Google in £7m anti-slavery donation
Tech giant Google has announced it is donating 11.5 million US dollars (£7.4 million) to several coalitions fighting to end the modern-day slavery of some 27 million people around the world.
In what is believed to be the largest ever corporate grant devoted to the advocacy, intervention and rescue of people being held, forced to work or provide sex against their will, Google said it chose organisations with proven records in combating slavery.
"Many people are surprised to learn there are more people trapped in slavery today than any time in history," said Jacquelline Fuller, director of charitable giving and advocacy for Google. "The good news is that there are solutions."
The Washington, DC-based International Justice Mission, a human rights organisation that works globally to rescue victims of slavery and sexual exploitation, was chosen by Google to lead the efforts.
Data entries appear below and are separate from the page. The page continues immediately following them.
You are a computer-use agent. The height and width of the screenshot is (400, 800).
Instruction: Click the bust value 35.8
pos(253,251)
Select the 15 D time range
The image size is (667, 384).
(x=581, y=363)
It will partner with Polaris Project and Slavery Footprint and a handful of smaller organisations for the multi-year effort to rescue the enslaved, push for better infrastructure and resources for anti-slavery enforcement agencies overseas, as well as raise awareness in the United States and help countries draft anti-slavery legislation.
Gary A Haugen, president of the International Justice Mission (IJM), said the coalition would focus on three initiatives: a 3.5 million dollar (£2.25 million) intervention project to fight forced labour in India; a 4.5 million dollar (£2.9 million) advocacy campaign in India to educate and protect the vulnerable; and a 1.8 million dollar (£1.1 million) plan to mobilise Americans on behalf of the millions currently at risk of slavery or waiting for rescue around the world.
The remaining 1.7 million dollars (£1.09 million) will go to several smaller organisations working to combat slavery.
Those leading the US efforts will meet in Washington to kick off the joint initiative. The project will focus on improved legislation to protect vulnerable children and adults in the United States, as well as a push for more accountability and transparency in the US supply chain by retailers and manufacturers to make sure their products are "slave-free".
The new effort will launch initiatives that ordinary Americans can take to help abolish modern-day slavery, such as understanding how their own clothing or smart phones might contain fabrics or components manufactured by forced labour.
"Whether it's by calling the national human trafficking hotline, sending a letter to their senator, or using online advocacy tools, millions of Americans will be able to use their voices to ensure that ending this problem becomes a top priority," said Bradley Myles, executive director of Polaris Project.